The present invention relates to a vibrating robot. The vibrating robot according to an embodiment of the present invention includes a vibrating module provided in a plate structure having a set area and a set thickness, wherein the vibrating module is arranged in a ring shape, and has an empty space inside to move up and down. It may be provided in a tubular shape having a set length.

Description

Vibrating robot

The present invention relates to a vibration-type robot, and more particularly, to a vibration-type robot that is moved in position by a force generated by vibration.

Robots can be used for the purpose of investigation and reconnaissance in places that are difficult to reach. The destinations that a robot needs to approach to achieve its objectives vary depending on the purpose the robot is performing. For example, if it is difficult to access through the ground, or if it takes a long time to access through the ground, the robot needs to approach the destination through flight. In addition, even when the robot approaches the destination by traveling on the ground, the state of the ground, the degree of curvature, and the like on which the robot travels vary.

On the other hand, in the case of a robot made to move through a flight, the flight trajectory of the robot is limited because it is usually made in a form that can fly through a propeller. In addition, due to the properties of the propeller, the robot is difficult to fly in a low altitude region and is greatly affected by the airflow in the flying region. In addition, in the case of a robot manufactured to move the ground, the robot is designed to travel through wheels, a caterpillar, and the like, and thus has restrictions on the movable ground.

The present invention is to provide a vibrating robot that moves with a force generated by vibration.

In addition, the present invention is to provide a vibrating robot whose shape for movement can be changed.

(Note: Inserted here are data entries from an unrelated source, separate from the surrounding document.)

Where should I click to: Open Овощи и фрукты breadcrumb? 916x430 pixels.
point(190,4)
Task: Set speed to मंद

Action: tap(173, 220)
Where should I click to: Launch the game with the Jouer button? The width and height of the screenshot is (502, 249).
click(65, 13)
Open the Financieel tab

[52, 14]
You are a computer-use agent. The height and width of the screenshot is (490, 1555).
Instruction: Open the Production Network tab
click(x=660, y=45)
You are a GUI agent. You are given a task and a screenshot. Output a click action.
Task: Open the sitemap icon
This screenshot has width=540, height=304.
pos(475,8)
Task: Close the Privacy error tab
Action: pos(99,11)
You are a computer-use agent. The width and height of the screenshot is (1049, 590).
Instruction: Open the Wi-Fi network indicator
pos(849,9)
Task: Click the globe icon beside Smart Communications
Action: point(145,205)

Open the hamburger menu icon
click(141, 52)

In addition, the present invention is to provide a vibrating robot capable of stably flying with various types of flight trajectories.

According to an aspect of the present invention, a vibration module provided in a plate structure having a set area and a set thickness, wherein the vibration module is arranged in a plurality of rings, has an empty space inside and has a set length in the vertical direction. A vibrating robot provided in a tubular shape may be provided.

In addition, a wing may be provided on the outer surface of the vibration module.

In addition, the vibration module may be provided to be able to vibrate in a direction perpendicular to the normal of one side.

In addition, at least one of the amplitude, frequency, and phase of the vibration may be provided to the vibration module to be adjustable.

According to another aspect of the present invention, including a vibration module provided in a plate structure having a set area and a set thickness, the vibration module is arranged in a plurality of rings, one side of the vibration module is in contact with the ground The provided vibrating robot may be provided.

In addition, the vibration module may be provided to be able to vibrate in a direction perpendicular to the normal of one side.

In addition, the vibration module may vibrate in an amplitude in one direction of the vibration different from the amplitude in the other side.

According to another aspect of the present invention, a vibration module provided in a plate structure having a set area and a set thickness, the vibration module is provided in plural, and a plurality of the vibration modules are connected to each other to be arranged in a ring configuration. A vibrating robot can be provided.

In addition, the vibration modules may be provided so that both sides of the lower end are interconnected, and rotatable based on an axis provided in a width direction of the lower end.

In addition, the vibration modules may be provided so that both sides of the upper end are interconnected, and rotatably based on an axis provided in a width direction of the upper end.

According to an embodiment of the present invention, a vibrating robot moving with a force generated by vibration may be provided.

In addition, the present invention may be provided with a vibrating robot that can change the form for movement.

In addition, the present invention may be provided with a vibration-type robot that has a variety of flight trajectories and can stably fly.

1 is a perspective view of a vibrating robot according to an embodiment of the present invention in a flight mode state.
2 is a perspective view of the vibration-type robot of FIG. 1 in a driving mode state.
3 is a view schematically showing a vibration waveform when the vibration module is vibrated.
4 is a view schematically showing a vibration waveform when the vibration module is vibrated in different ways.
5 is a block diagram showing the configuration of the vibration module.
6 is a cross-sectional view of the vibration unit.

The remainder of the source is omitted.